Nadie entendía mejor que Florit a las palomas. Nadie: ni María, la de Belén, la preferida del Espíritu Santo. El poeta, a solas, acariciaba los adornos como si cada uno vibrara. Y vibraban. Claro que vibraban. Vibraba el florero sin rosas, la alegre castañuela y la nieve al caer sobre un Chicago pequeñito, en una bola de cristal apretujado. En Cuba, isla hermosa... Sigue tocando, Eugenio: tú sigue tocando. No hagas caso de la gente. Se pisan la lengua.
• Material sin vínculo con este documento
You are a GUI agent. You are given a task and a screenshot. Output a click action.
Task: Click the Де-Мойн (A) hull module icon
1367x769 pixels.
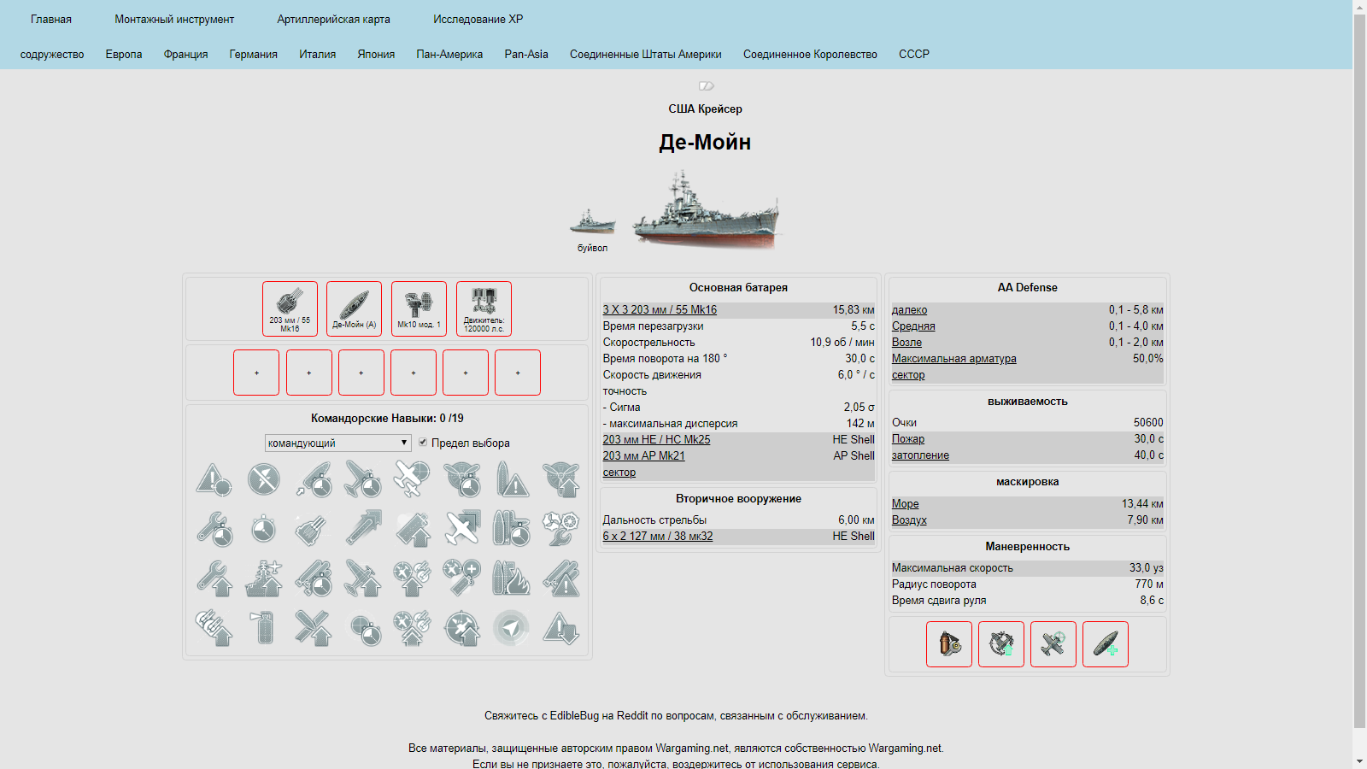(x=354, y=308)
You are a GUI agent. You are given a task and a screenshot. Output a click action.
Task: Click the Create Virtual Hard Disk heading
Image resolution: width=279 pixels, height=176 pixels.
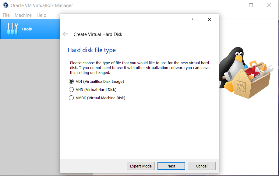coord(97,34)
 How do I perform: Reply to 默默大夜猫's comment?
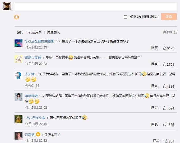point(154,64)
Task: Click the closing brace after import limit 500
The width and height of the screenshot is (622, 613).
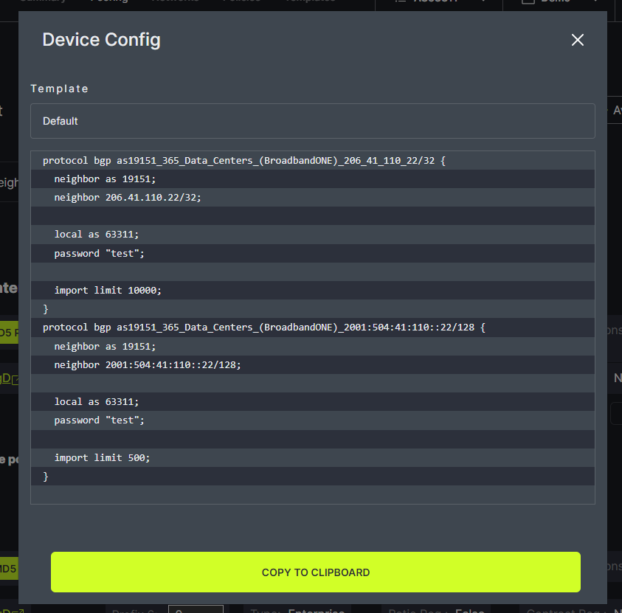Action: (x=46, y=476)
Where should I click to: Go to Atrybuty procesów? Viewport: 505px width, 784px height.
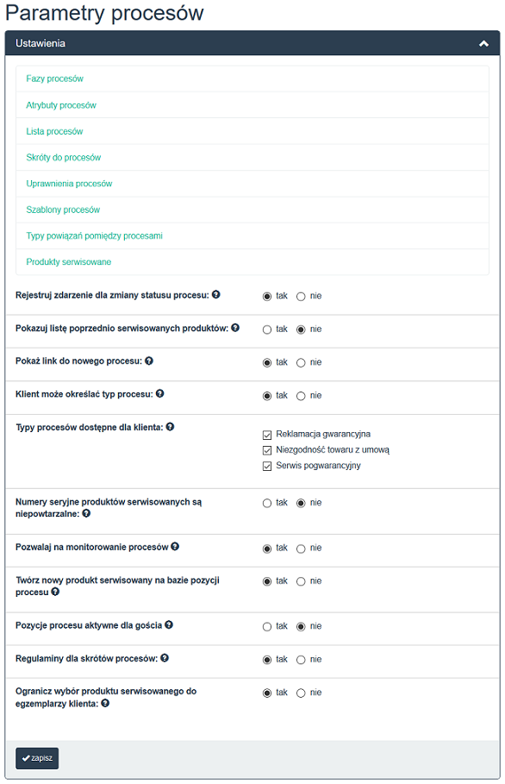[x=61, y=105]
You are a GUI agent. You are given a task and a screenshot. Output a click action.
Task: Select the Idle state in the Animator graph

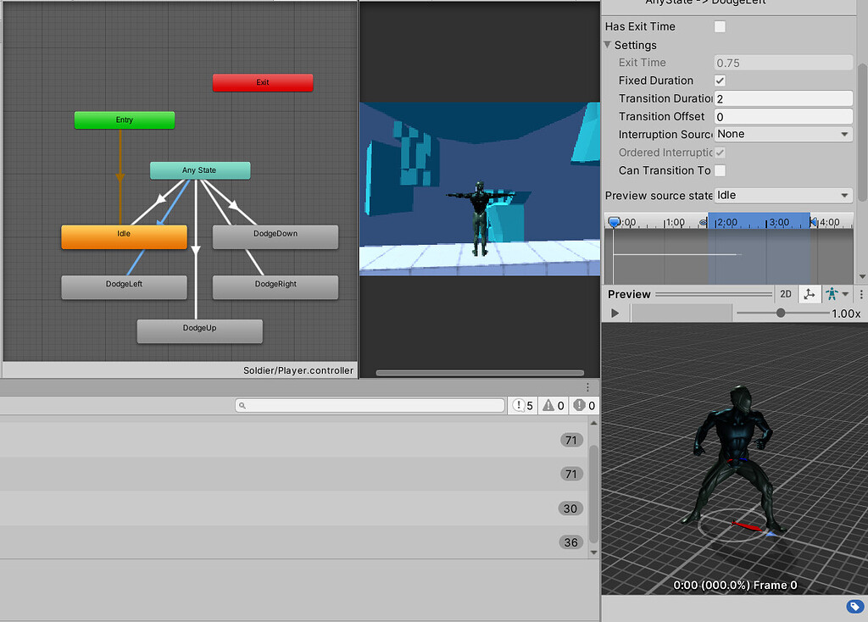point(124,237)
Breteros que son. Hablan y hablan. La biblioteca era una isla, rodeada de silencios por los cuatro puntos cardinales. Su hermano, un hombre demasiado noble para ser feliz en este mundo, le traía café. Luego lo mimaba. Lo consentía. Juntos declamaban sonetos de juventud: ``Habréis de conocer que estuve vivo/ por una sombra que tendrá mi frente''.
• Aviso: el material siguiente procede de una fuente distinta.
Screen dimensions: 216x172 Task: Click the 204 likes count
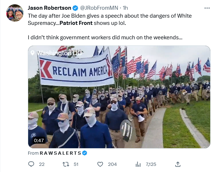click(x=112, y=164)
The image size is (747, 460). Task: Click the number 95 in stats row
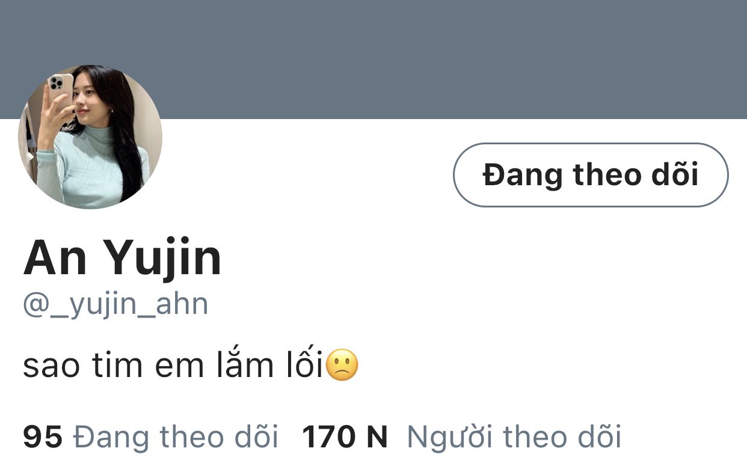click(43, 437)
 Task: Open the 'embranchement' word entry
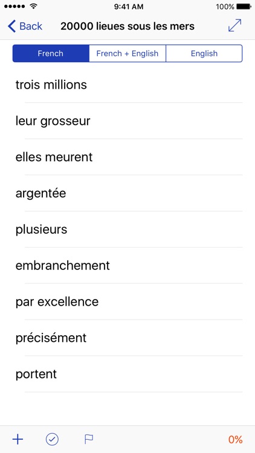128,266
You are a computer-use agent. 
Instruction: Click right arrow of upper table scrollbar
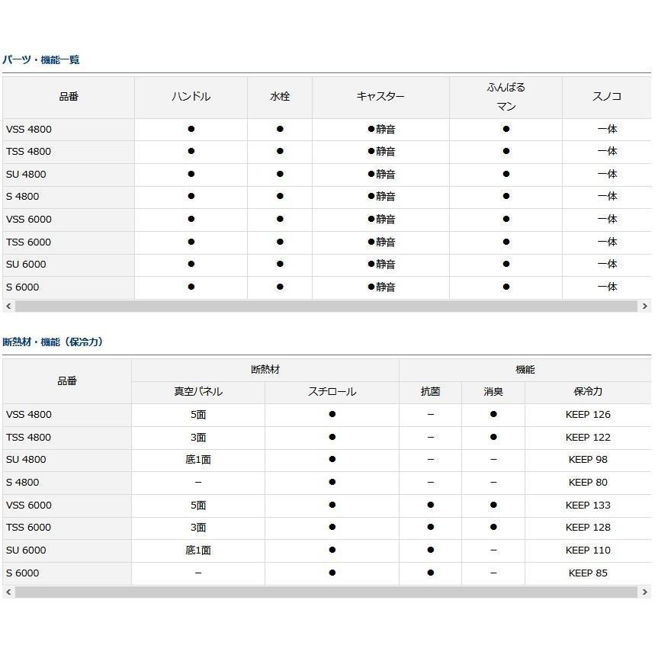pos(644,307)
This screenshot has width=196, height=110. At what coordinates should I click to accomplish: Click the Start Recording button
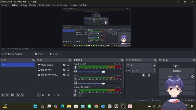tap(177, 71)
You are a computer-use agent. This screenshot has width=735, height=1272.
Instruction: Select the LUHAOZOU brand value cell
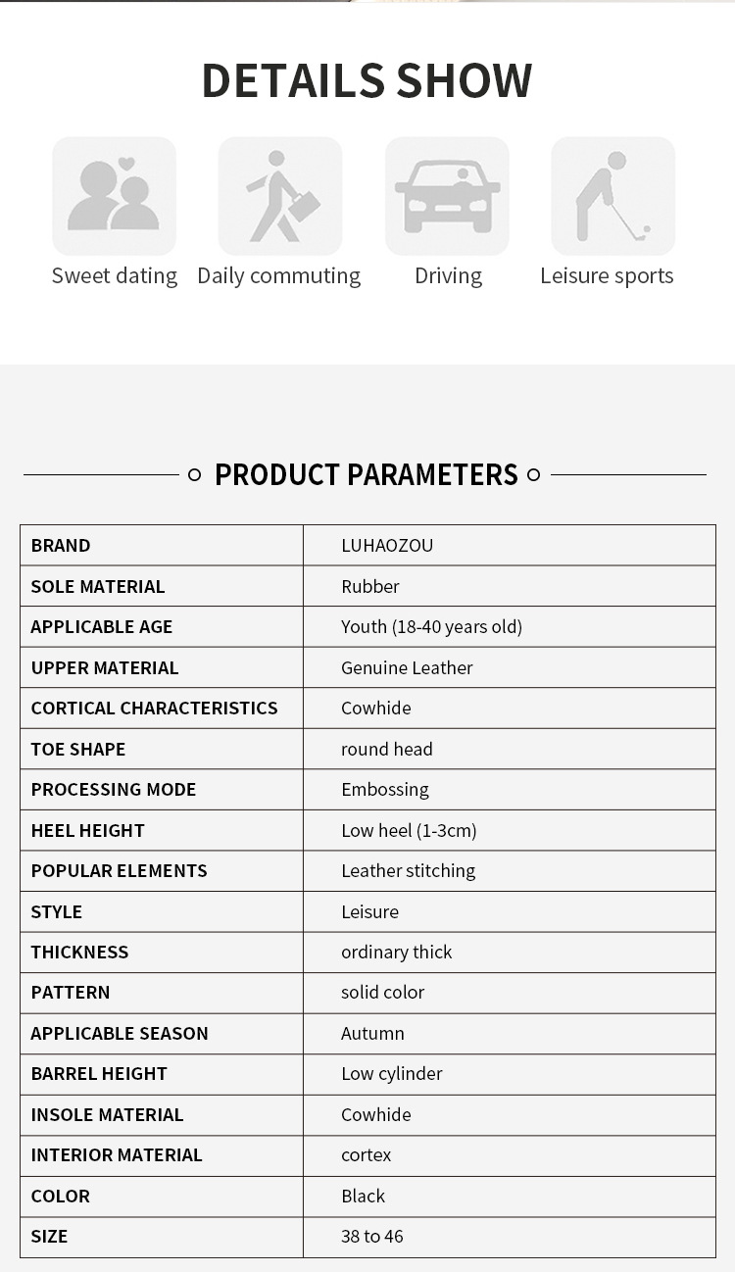pos(387,546)
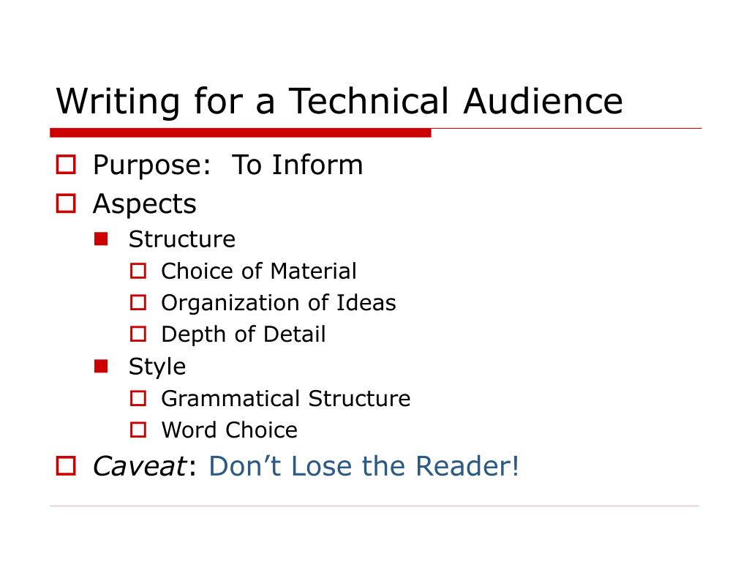Click the Structure sub-heading text

point(182,239)
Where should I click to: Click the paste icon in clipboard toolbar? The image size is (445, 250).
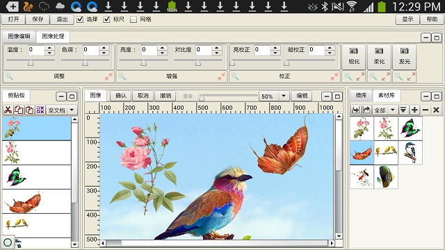[29, 110]
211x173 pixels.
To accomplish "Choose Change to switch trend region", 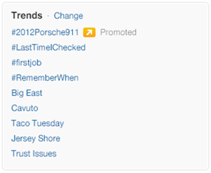I will [x=68, y=16].
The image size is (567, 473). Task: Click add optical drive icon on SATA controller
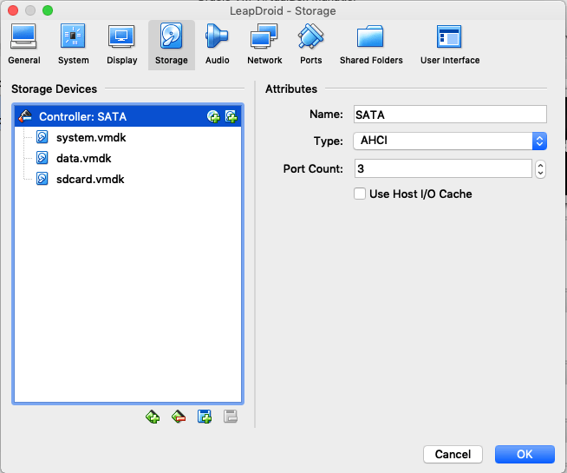point(213,116)
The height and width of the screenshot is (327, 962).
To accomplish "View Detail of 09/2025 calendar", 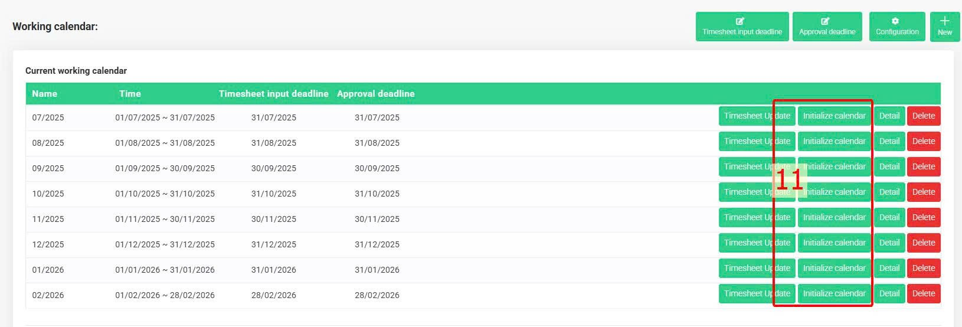I will [x=889, y=167].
Sólo a su hermano del alma podía oír el sordo Eugenio, aun de espalda y con los ojos cerrados. Mi mujer y yo tuvimos el privilegio de visitarlo en su casa de Miami, gracias al poeta Orlando González Esteva, amigo, que nos llevó del brazo. Esa tarde no llovía pero no sé por qué recuerdo que no escampaba. Antes, a la mañana, habíamos recorrido un cementerio local donde reposan miles y miles de compatriotas. ``Pase lo que pase, gane quien gane'', le dije a Orlando ante una tumba donde alguien había sembrado dos arecas, ``cuando muchos regresen a la isla, quedará aquí, bajo la tierra, hecho polvo, este humilde barrio de cubanos''. Ya a salvo de la tristeza, en la biblioteca de Eugenio, hablamos del malecón, de literatura y de mi padre: ``Se adelantó Eliseo, siempre tan amable''.
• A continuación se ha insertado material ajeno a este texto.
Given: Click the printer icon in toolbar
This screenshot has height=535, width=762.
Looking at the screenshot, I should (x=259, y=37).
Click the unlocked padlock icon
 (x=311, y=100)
Entre sorbos de café nos contó de Lezama, de Julián Orbón, de los gloriosos mantecados de Muralla, de los pájaros de enfrente y de su hermano -que andaba por ahí, dándole las quejas a Orlando: ``Este loco dice que debemos comprar a tiempo las entradas para el teatro, porque la temporada de ópera, en el 2000, va a hacer historia, pero, ¡imagínate!, yo le digo que no sé, Orlando, porque no sé, Eugenio, si en el XXI yo siga, o me dejen seguir, manejando''.

Eugenio le leyó los labios. ``Y en esta ciudad no hay taxi?'', dijo medio bravo. En un descuido, piropeó a mi mujer: ``Bonitos ojos, muchacha, pero mejor la mirada''. No se sentó al piano. Cantó a capela: En Cuba... Sigue tocando, poeta: tú sigue. No hagas caso. Recuerda que eres sordo, más sordo que el cabrón escaparate donde todavía cuelgan tu camisa, tu pantalón a rayas y esa guayabera guanábana que te gusta presumir en los veranos. No oigas, por favor, la noticia de tu muerte. Como no sabemos por dónde rayos andas, esta noche nos parecerá, aquí abajo, más oscura. Un relámpago ilumina una paloma. Vuela cielo arriba. Sus alas reman. Reman. ¡Rema, paloma, rema! Dios quiera que exista Dios.